Passage
▽
LEGAL STATUS OF THE EMERGENCY ARBITRATOR UNDER THE SIAC 2010 RULES

Citation(2011) 23 SAcLJ 93
Date01 December 2011
Published date01 December 2011
AuthorLYE Kah Cheong LLB (Hons) (National University of Singapore), LLM (King‘s College, London); FSIArb; Advocate & Solicitor (Singapore), Solicitor (England & Wales); Partner, Norton Rose (Asia) LLP. YEO Chuan Tat LLB (Hons) (National University of Singapore); Advocate & Solicitor (Singapore), Solicitor (England & Wales); Associate, Norton Rose (Asia) LLP. William MILLER LLB (Hons) (University of Warwick); Trainee, Norton Rose (Asia) LLP.

Neither Fish nor Fowl?

The Singapore International Arbitration Centre released its new arbitration rules in July 2010. These new rules contain an innovative provision for an “Emergency Arbitrator” to hear applications for interim relief made in the time before the tribunal is constituted. Certain features of the Emergency Arbitrator may cast doubt over its legal status, and the legal effect of its orders. Also unresolved is the nature of the legal relationship between the Emergency Arbitrator and the eventual tribunal. In this article, the authors postulate that the Emergency Arbitrator and the eventual tribunal are part of the same arbitral tribunal within the meaning of the International Arbitration Act (Cap 143A, 2002 Rev Ed), and that the orders of the Emergency Arbitrator are legally enforceable under that statute.

I. Introduction

1 As in litigation, parties in an international arbitration1 occasionally require urgent interim relief. In some cases, interim relief can be a vital tool used by parties to preserve assets as well as to protect other rights.2 Such interim relief can manifest itself in a variety of forms, ranging from requiring the respondent not to initiate any actions before national courts and not to disseminate information regarding the dispute to the press, to enjoining the claimant from preventing the respondent from removing its equipment from a disputed work site.3

2 In Singapore, as in other modern jurisdictions, the approach is to empower the tribunal to deal with interim relief applications4, rather than to rely on national courts to provide interim relief. In Singapore, the courts‘ position is that where the tribunal has the power to order interim relief, the courts will not hear applications for such relief5 and will refer the parties instead to the tribunal.

3 Leaving interim relief applications to the tribunal does create a jurisdictional void if a party wishes to make an application for interim relief before the tribunal has been constituted. Typically, it may take a few weeks from the start of the arbitration to constitute the tribunal. Until recently, in Singapore, the parties‘ main form of recourse for such interim relief prior to the constitution of the tribunal was by making applications for interim relief to the Singapore court.6 Any such court-

granted relief is a temporary measure and generally lapses upon constitution of the tribunal7.
△
Task instructions
1. According to the article on the SIAC Emergency Arbitrator, why does leaving interim relief applications to the tribunal create a jurisdictional void? Answer in one to three sentences.
2. Pick up the article on the SIAC Emergency Arbitrator from where it stops, and continue it in the same formal style.

Data extract
▽
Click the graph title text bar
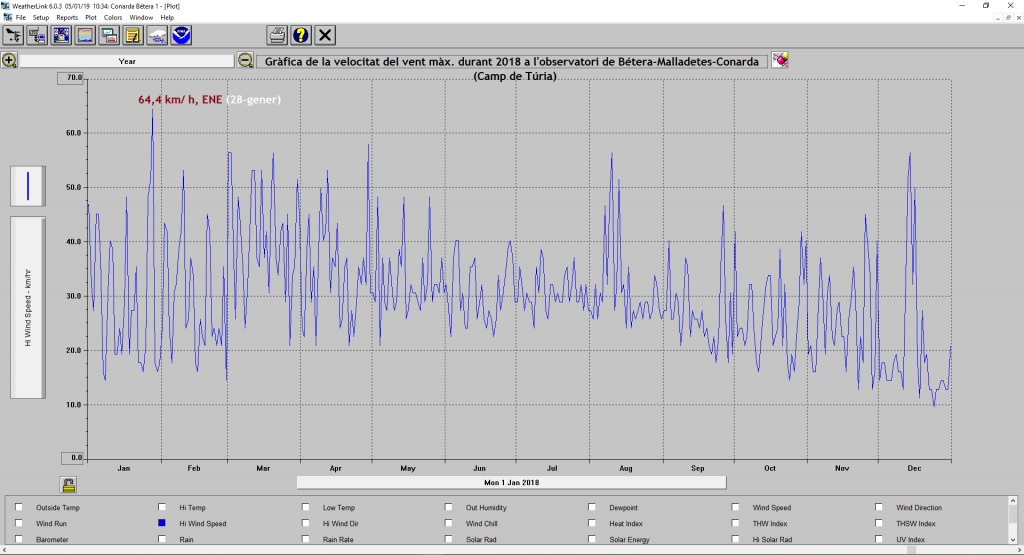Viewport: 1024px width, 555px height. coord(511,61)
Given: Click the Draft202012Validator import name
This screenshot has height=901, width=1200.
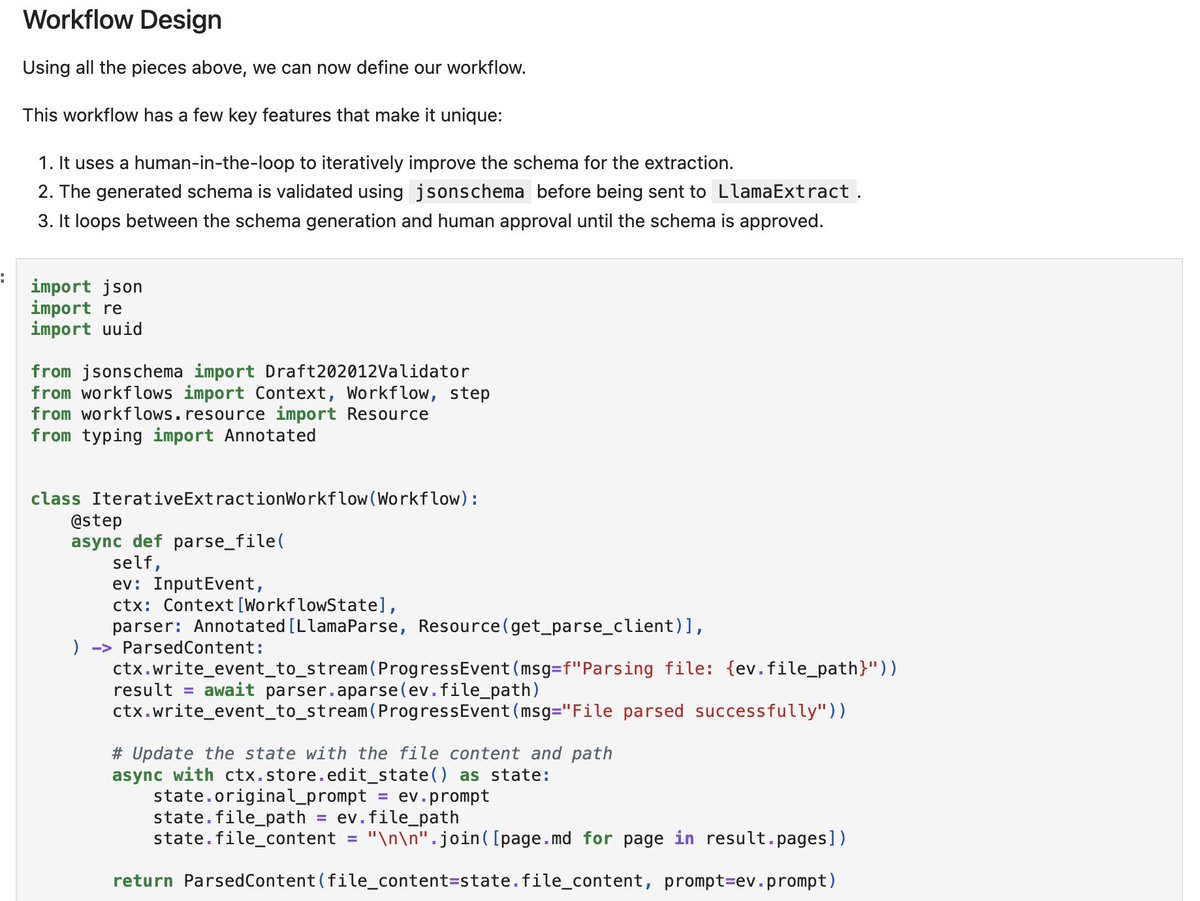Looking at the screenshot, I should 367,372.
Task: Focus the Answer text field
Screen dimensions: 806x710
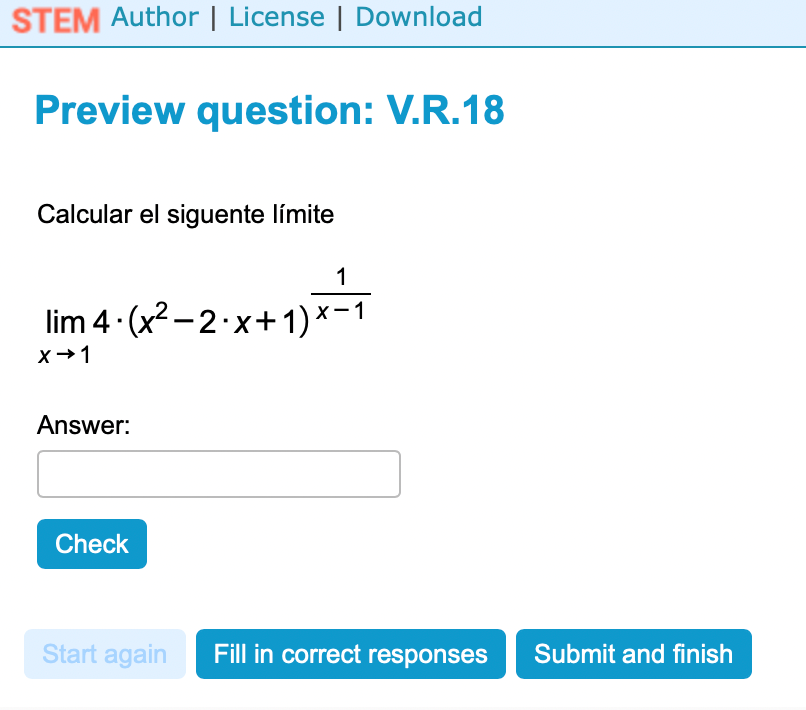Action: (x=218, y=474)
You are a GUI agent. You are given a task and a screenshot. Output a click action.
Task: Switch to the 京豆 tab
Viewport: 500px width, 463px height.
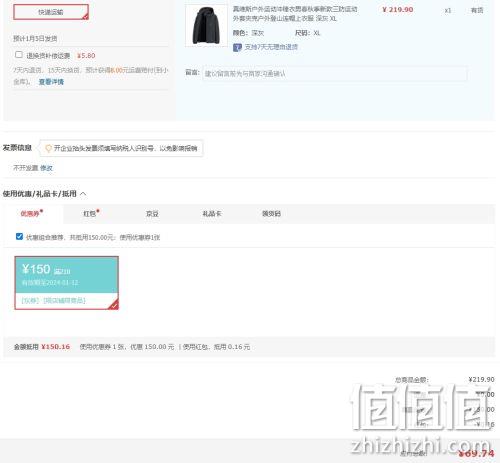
△
▽
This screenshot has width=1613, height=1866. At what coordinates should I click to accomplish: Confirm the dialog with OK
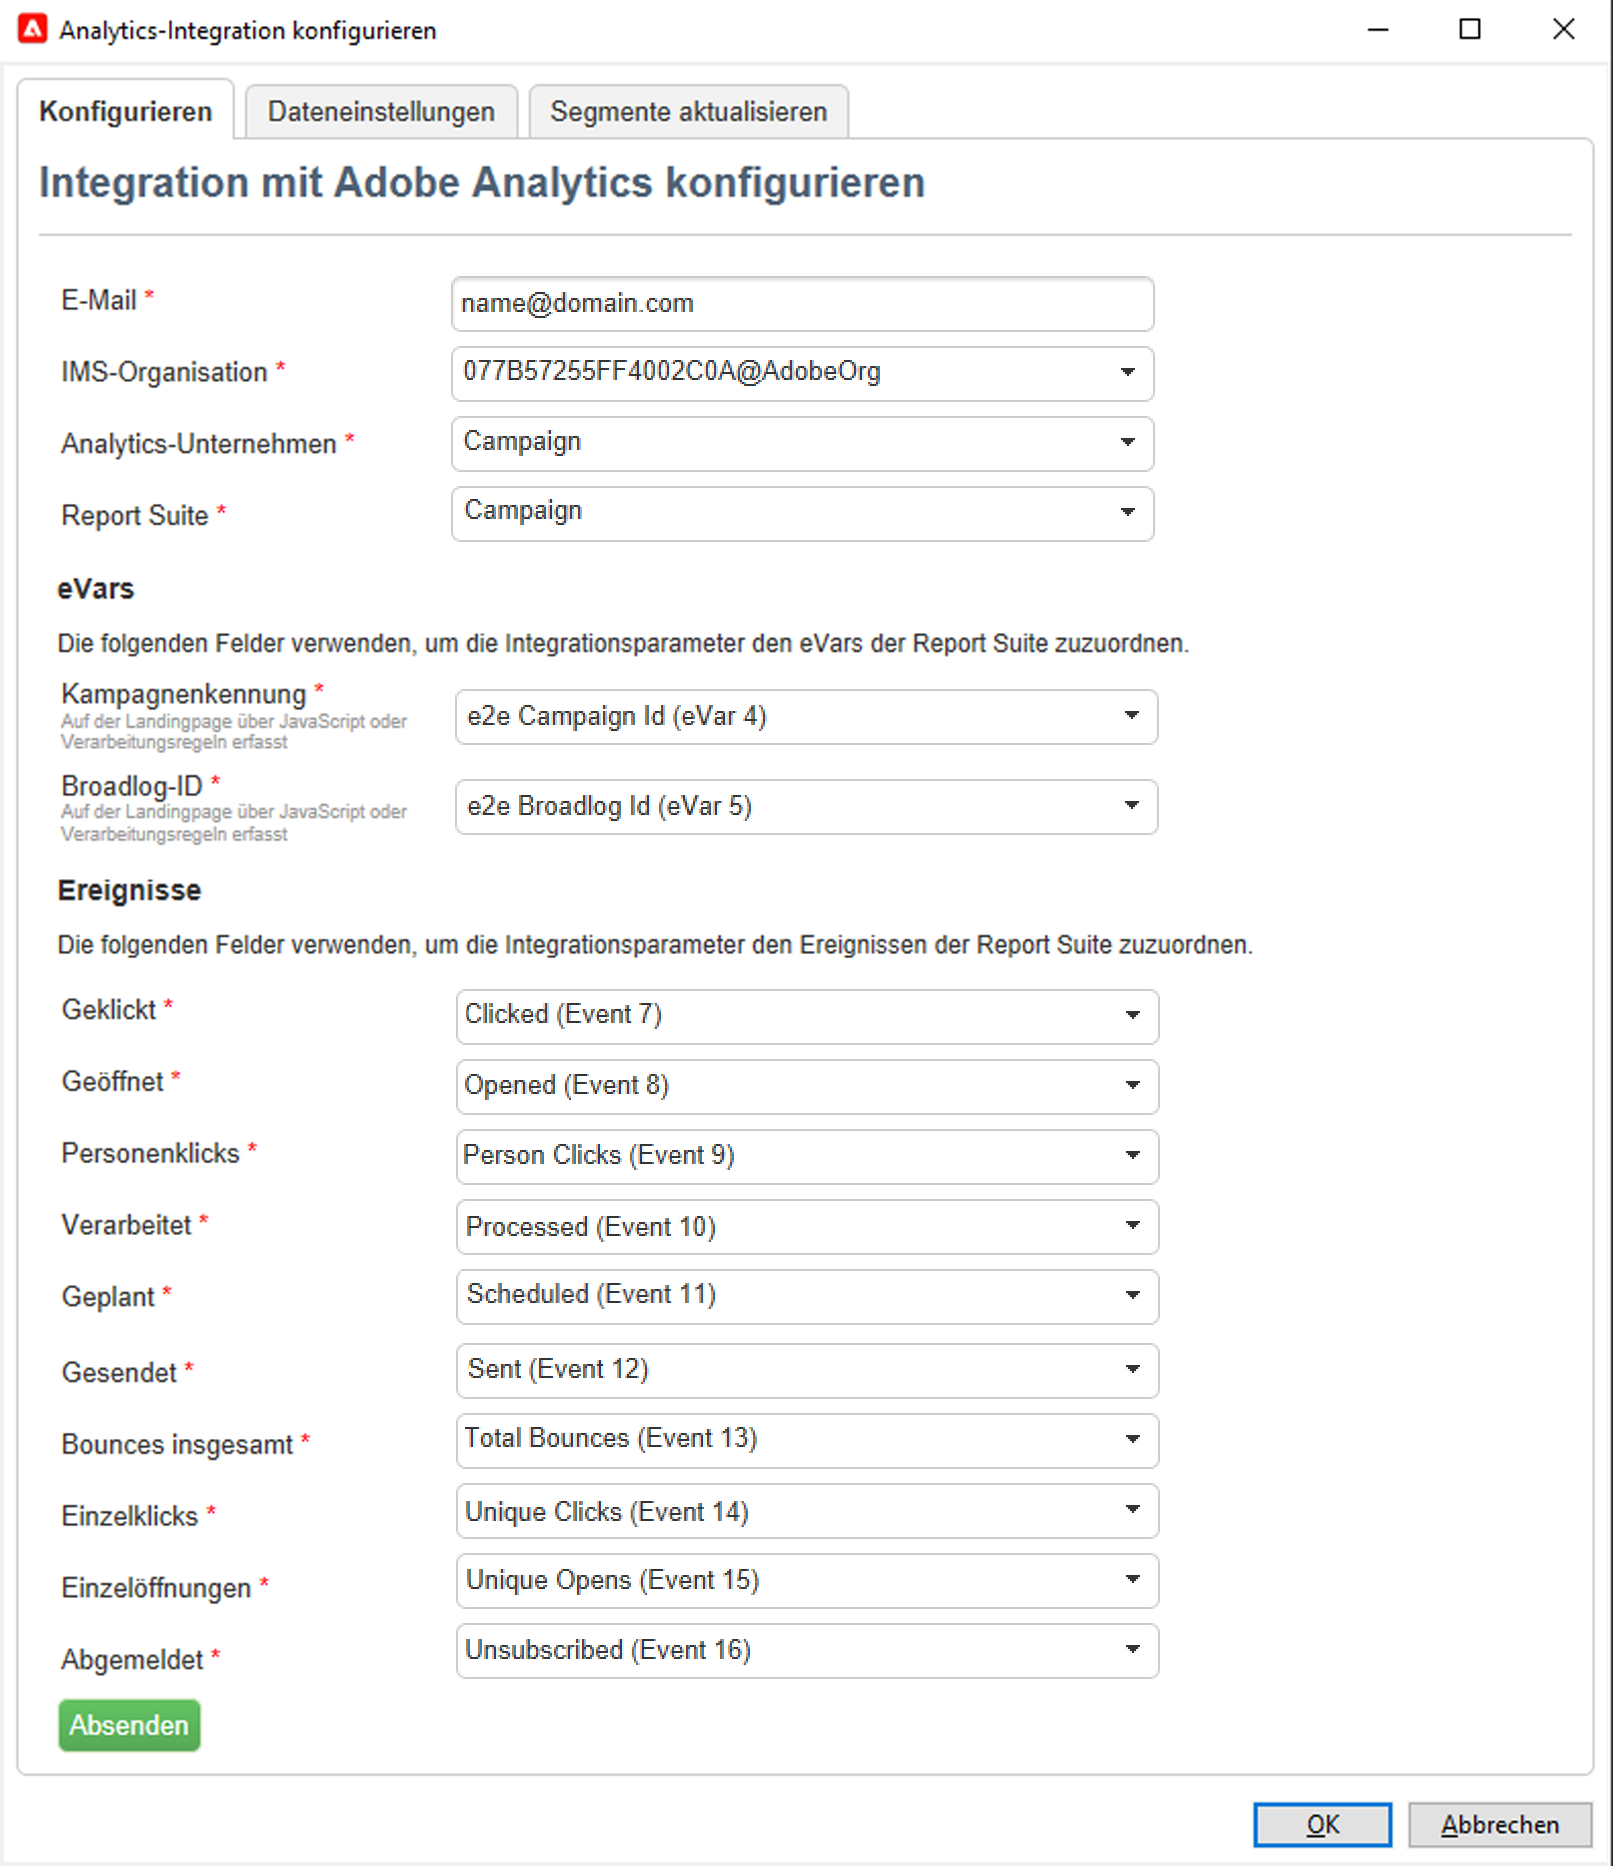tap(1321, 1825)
△
Numbered responses
1. A party may need to apply for interim relief before the tribunal has been constituted, and constituting the tribunal typically takes a few weeks from the start of the arbitration. During that interval, no tribunal exists to hear the application.

2.
4 Some other international arbitration institutions8 in modern jurisdictions have sought to reduce the involvement of national courts through the introduction, in various forms, of an “arbitrator” to whom the parties can apply for emergency interim relief in the period prior to the constitution of the tribunal. This is not a new idea. For example, the International Chamber of Commerce (“ICC”) rules on the Pre-Arbitral Referee were issued in 1990. However, since the extensive revision of the United Nations Commission on International Trade Law Model Law on International Commercial Arbitration (“Model Law”) provisions on interim measures in 2006,9 there has been a growing trend in international arbitration towards using non-court regimes to deal with interim relief applications made before the constitution of the tribunal.10

5 In July 2010, the Singapore International Arbitration Centre (“SIAC”) adopted new rules. These were the SIAC Rules (4th Ed, 1 July 2010) (“SIAC 2010 Rules”). These new rules allow the referral of early applications for interim relief to a non-court forum. The effect of this rule change is that parties to an SIAC arbitration making interim relief applications before the constitution of the tribunal (as defined in the SIAC 2010 Rules) can now seek urgent interim relief from a body other than the Singapore court.11

6 This article will examine the legal status of the Emergency Arbitrator and the legal effect of an interim relief order made by the Emergency Arbitrator.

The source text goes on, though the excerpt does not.